Environment

Mama Florida panther euthanized as state probes mysterious disease. Her kittens being tested.

A female Florida panther was euthanized after a mysterious neurological disease left it unable to walk or care for its two male kittens.

The radio-collared endangered panther had been observed since July by Florida Fish and Wildlife Conservation Commission trail cameras. Its rear legs appeared weak as it struggled to coordinate its steps. She had two male kittens that were estimated to be two weeks old in early July, so FWC staff decided to place the young panthers in captivity as they would not have survived in the wild on their own, according to a statement on Wednesday.

This month the mother was also captured and euthanized after her health deteriorated, FWC said.

“Due to the animal’s poor condition and the unlikelihood of recovery or improvement, the decision was made to humanely euthanize it,” the FWC said in the statement. A complete necropsy was conducted and results are pending.

Nine other panthers — mostly kittens — and four adult bobcats have showed similar symptoms: varying degrees of rear leg weaknesses that make it hard for the animals to walk. In August the FWC confirmed neurological damage in one panther and one bobcat after necropsies.

Panthers are one of Florida’s iconic native species and are considered endangered, which adds a sense of urgency to the FWC’s probe into what’s causing the heartbreaking condition, said Elizabeth Fleming, from Defenders of Wildlife. There are between 120 to 230 adult panthers in the population, according to FWC estimates.

“They didn’t make this decision (to euthanize) lightly, but it will hopefully shed light on what is causing this condition,” Fleming said.

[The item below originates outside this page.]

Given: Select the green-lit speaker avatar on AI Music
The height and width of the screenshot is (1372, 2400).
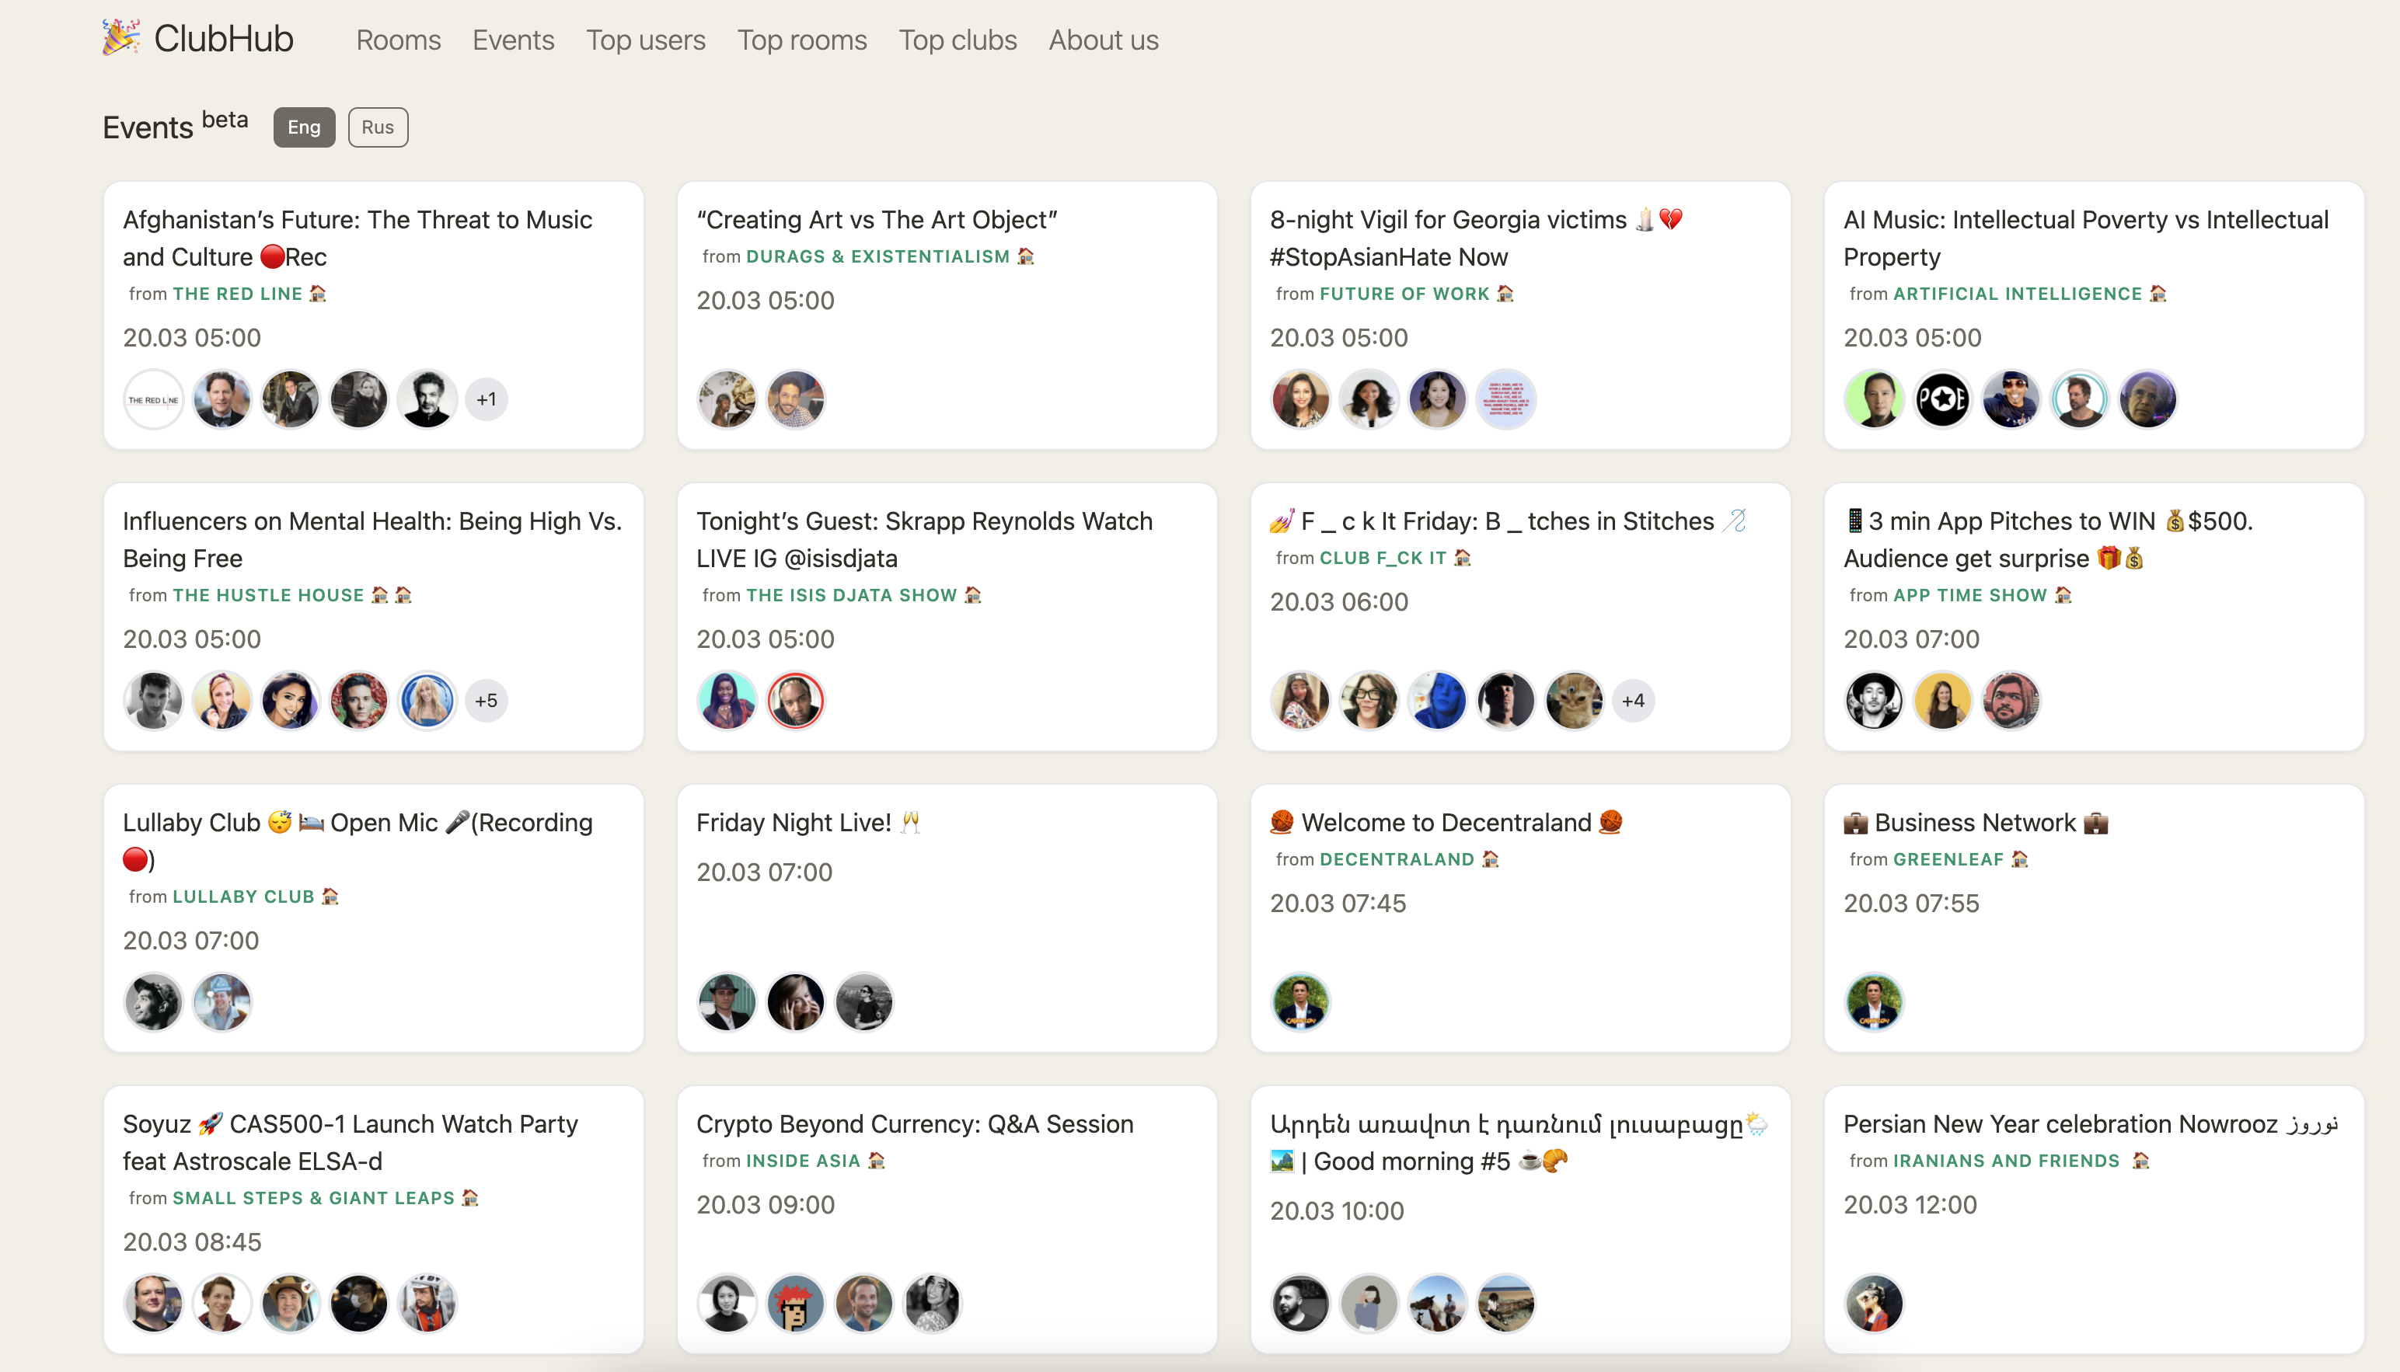Looking at the screenshot, I should (x=1874, y=399).
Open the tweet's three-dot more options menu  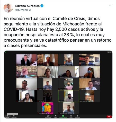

While the number of animals displaying the symptoms is small, FWC is boosting monitoring efforts and testing for various potential toxins, including rat pesticide, as well as infectious diseases and nutritional deficiencies, Gil McRae, director of the FWC’s Fish and Wildlife Research Institute, said in a statement in August.

“We’re working with the U.S. Fish and Wildlife Service and a wide array of experts from around the world to determine what is causing this condition,” he said.